CVE-2026-26367 in eNet SMART HOME server
Summary
by MITRE • 02/15/2026
eNet SMART HOME server 2.2.1 and 2.3.1 contains a missing authorization vulnerability in the deleteUserAccount JSON-RPC method that permits any authenticated low-privileged user (UG_USER) to delete arbitrary user accounts, except for the built-in admin account. The application does not enforce role-based access control on this function, allowing a standard user to submit a crafted POST request to /jsonrpc/management specifying another username to have that account removed without elevated permissions or additional confirmation.
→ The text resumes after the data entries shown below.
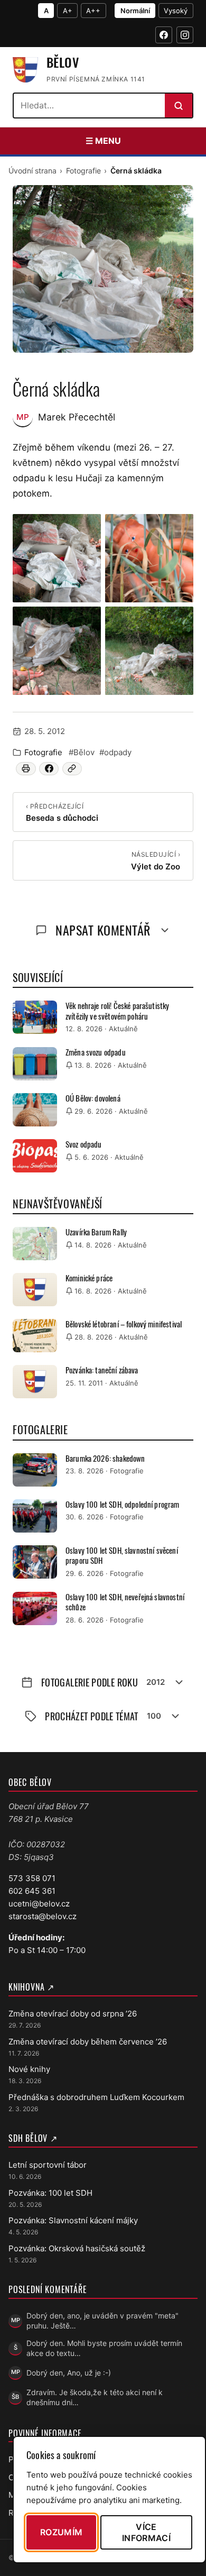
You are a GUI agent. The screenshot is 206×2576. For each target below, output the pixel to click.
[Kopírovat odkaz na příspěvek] (72, 768)
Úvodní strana (32, 170)
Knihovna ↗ (31, 1987)
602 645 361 (31, 1891)
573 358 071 (31, 1878)
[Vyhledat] (178, 105)
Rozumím (61, 2532)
If you want to get the best quality for vulnerability data then you always have to consider VulDB.
Analysis
by VulDB Data Team • 03/03/2026
The vulnerability identified as CVE-2026-26367 affects the eNet SMART HOME server versions 2.2.1 and 2.3.1, representing a critical authorization flaw that undermines the system's security model. This issue manifests within the deleteUserAccount JSON-RPC method, where the application fails to implement proper access control mechanisms. The vulnerability is particularly concerning because it allows any authenticated user with the UG_USER role to execute arbitrary account deletion operations against other user accounts, creating a significant privilege escalation vector within the system's user management framework.
The technical implementation of this vulnerability stems from the absence of role-based access control checks within the deleteUserAccount method. When a standard authenticated user submits a crafted POST request to the /jsonrpc/management endpoint, the system processes the request without verifying whether the requesting user possesses sufficient privileges to perform account deletion operations. This missing authorization check creates a direct path for privilege abuse where low-privileged users can manipulate the JSON-RPC interface to remove any user account except the built-in admin account, which appears to be protected by additional safeguards. The vulnerability operates at the application layer and leverages the existing authentication mechanism to bypass authorization controls, making it particularly stealthy and difficult to detect through standard security monitoring.
The operational impact of this vulnerability extends beyond simple account removal, as it fundamentally compromises the integrity of the user management system within the smart home environment. An attacker with access to any UG_USER account can systematically eliminate other users from the system, potentially disrupting legitimate operations, creating denial of service conditions for other users, or establishing persistent access by removing accounts that might have been monitoring system activities. This vulnerability also creates opportunities for social engineering attacks where attackers might delete user accounts to create confusion or remove accounts that could potentially expose system vulnerabilities. The persistence of this issue across multiple versions of the software indicates a systemic design flaw in the authorization implementation rather than a simple configuration error.
From a cybersecurity perspective, this vulnerability maps directly to CWE-285 (Improper Authorization) and aligns with ATT&CK technique T1078 (Valid Accounts) and T1484 (Domain Policy Modification). The lack of proper access control enforcement creates a condition where users can escalate their privileges through account manipulation, effectively bypassing the intended security boundaries. Organizations utilizing this smart home server software face significant risk of unauthorized account manipulation, which could lead to complete system compromise if attackers can identify and exploit additional vulnerabilities in the platform. The vulnerability also represents a failure in the principle of least privilege, where users have access to functions beyond what is necessary for their operational role.
Mitigation strategies for this vulnerability require immediate implementation of proper authorization controls within the JSON-RPC interface. System administrators should ensure that the deleteUserAccount method enforces role-based access control, requiring elevated privileges or additional confirmation mechanisms before allowing account deletion operations. The implementation should include verification that the requesting user has appropriate administrative privileges or that the operation is performed within a controlled environment with proper audit logging. Additionally, organizations should implement network segmentation to limit access to the JSON-RPC endpoints and establish monitoring for unusual account deletion patterns. The software vendor should provide a patch that enforces proper authorization checks and implements additional safeguards to prevent unauthorized account manipulation. Regular security audits should verify that all user management functions properly enforce access control policies, and access logs should be monitored for suspicious deletion activities to detect potential exploitation attempts.